I have always thought Boojum trees looked so alien. In a way it reminds me of plants and such on the island of Socotra. I grew up in Southeastern Arizona and I have always loved and appreciated the cacti and all the crazy plants in the Southwestern U.S. and further south.
Does Socotra have the Didieraceae family like Madagascar? I bet it does! This is the first thing that came to my mind while watching this Fouquieria footage!
What are those tiny green balloons on strings, at the end of the podcast? Desert liverwort? They rise off of a leaf that rooted? I love these plants! So bizarre! Compared to midwest deciduous forests and white pine stands higher up, these are "science fiction" landscapes of horror, that please a sense of creativity and fantasy, with miniatures hiding eye level to the Borrowers, or miniature mice. What great works of art must leap into being here,.... in such places. Of course, the host of "words" finds his loved place here among these rarities! Well chosen! I have never seen such as these!
That shot underneath the plant was fantastic, glad you found eye-level new growth, Ericales was absolutely unexpected, and that lichen would make a great shower tile pattern lol. With a healthy amount of respect for any wild population, would you ever dare camp underneath one for fear losing a.... everything? They don't seem to drop many stems? (Aesculus in Baja being closer to asian species is wild and really worth thinking about. I absolutely am head over heels in love with Aesculus californica, it's habit, inflorescences, and those gorgeous leaf buds in the spring...😍)

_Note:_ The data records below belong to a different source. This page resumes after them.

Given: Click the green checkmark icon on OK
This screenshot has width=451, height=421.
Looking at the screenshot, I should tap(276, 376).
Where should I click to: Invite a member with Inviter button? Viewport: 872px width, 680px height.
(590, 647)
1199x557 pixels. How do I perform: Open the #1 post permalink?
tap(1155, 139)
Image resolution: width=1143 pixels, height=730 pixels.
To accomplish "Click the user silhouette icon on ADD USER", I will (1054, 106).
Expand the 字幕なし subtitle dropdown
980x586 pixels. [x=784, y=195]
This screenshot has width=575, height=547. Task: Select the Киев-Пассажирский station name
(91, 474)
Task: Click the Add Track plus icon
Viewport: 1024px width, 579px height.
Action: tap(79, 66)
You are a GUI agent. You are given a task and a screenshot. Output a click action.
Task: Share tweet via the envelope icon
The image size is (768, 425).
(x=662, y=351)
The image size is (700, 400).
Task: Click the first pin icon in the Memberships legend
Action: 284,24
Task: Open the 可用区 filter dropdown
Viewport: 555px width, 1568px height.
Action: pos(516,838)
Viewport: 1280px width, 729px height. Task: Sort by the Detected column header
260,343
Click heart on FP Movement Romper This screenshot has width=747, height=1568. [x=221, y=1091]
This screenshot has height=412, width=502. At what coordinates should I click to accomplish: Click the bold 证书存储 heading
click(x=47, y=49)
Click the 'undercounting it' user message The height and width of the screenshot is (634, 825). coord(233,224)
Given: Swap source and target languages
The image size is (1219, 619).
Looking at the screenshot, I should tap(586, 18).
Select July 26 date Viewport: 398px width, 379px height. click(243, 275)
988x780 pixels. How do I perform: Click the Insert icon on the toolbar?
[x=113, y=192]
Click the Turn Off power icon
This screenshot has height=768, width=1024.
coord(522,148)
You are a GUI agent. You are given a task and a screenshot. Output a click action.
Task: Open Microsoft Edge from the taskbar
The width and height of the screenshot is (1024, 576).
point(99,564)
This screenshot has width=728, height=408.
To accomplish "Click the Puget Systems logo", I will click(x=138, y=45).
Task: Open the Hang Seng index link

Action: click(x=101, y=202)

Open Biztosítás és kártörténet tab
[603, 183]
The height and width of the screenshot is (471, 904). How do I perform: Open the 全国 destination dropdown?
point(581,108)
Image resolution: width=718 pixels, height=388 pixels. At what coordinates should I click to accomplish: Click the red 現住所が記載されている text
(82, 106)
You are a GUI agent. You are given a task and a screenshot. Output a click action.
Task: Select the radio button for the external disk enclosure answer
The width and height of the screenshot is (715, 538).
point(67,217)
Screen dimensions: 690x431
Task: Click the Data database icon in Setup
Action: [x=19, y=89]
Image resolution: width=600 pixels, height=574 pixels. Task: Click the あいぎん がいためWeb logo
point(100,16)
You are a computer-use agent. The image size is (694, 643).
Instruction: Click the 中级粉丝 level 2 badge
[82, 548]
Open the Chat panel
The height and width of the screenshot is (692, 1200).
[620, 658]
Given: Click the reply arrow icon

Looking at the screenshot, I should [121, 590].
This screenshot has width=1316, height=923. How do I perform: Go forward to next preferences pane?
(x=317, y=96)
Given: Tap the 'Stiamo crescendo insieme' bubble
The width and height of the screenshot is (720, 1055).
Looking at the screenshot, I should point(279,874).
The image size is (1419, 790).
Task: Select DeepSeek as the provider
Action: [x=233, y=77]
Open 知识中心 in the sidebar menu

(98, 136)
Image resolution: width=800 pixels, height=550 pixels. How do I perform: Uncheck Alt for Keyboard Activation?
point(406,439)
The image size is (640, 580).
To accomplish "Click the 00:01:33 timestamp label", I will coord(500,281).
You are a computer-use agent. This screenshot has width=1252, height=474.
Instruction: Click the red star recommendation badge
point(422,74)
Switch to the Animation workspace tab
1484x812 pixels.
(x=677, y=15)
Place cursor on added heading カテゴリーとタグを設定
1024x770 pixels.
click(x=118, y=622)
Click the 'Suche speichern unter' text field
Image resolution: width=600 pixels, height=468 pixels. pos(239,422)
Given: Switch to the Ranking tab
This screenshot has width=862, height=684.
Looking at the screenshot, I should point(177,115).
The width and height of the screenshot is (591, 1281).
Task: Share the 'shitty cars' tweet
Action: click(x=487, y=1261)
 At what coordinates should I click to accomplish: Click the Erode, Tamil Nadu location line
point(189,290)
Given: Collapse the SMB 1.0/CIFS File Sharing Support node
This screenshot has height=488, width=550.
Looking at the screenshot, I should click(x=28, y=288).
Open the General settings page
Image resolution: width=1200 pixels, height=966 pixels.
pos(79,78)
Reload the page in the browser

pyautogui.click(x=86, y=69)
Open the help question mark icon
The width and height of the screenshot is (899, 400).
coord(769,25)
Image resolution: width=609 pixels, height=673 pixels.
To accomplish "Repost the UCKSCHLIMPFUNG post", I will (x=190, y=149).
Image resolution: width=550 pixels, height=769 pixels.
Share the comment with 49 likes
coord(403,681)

I REALLY liked the way you presented this one, with the question. "Where do the spines come from?". I really think you should do more videos in this style. Go into it with a question. Gather evidence about the plant by directly observing it while also explaining other background knowledge. Then by the end of the video you can put together a pretty complete picture, which leads you to be able to answer the question. I mean as always I love all the side plants and extra info and rambling. But the mission of answering a question (even if you personally already know the answer) was extra compelling for this video and also extremely educational. If your goal is to educate, definitely do this type of thing more often!
I'm pretty sure I saw trees in that family when I lived in Costa Rica. If you haven't been there you should definitely go and visit the Osa Península especially. It's got 5% of the biodiversity on land in the whole world, and it's just a small peninsula. But it's covered in life. Bring bug repellent.
New favorite tree, new favorite monocot flower. Lycophyte, pteridophyte, & bryophyte enjoyer here at heart. How do I do what you do Joey!? I’m already in school, first year.
The coolest thing in this video is showing how the petioles turn into spines…now I have to think about cacti or quince or hawthorn…wait but then there are thorns, prickles, spines oh my into the sharp dungeon we go 🤔
Liverworts in the desert??? Wow! The late Dr. Paul Voth, professor emeritus of the University of Chicago, spent decades studying liverworts. Much like you, he would tear across the landscape describing the things he saw.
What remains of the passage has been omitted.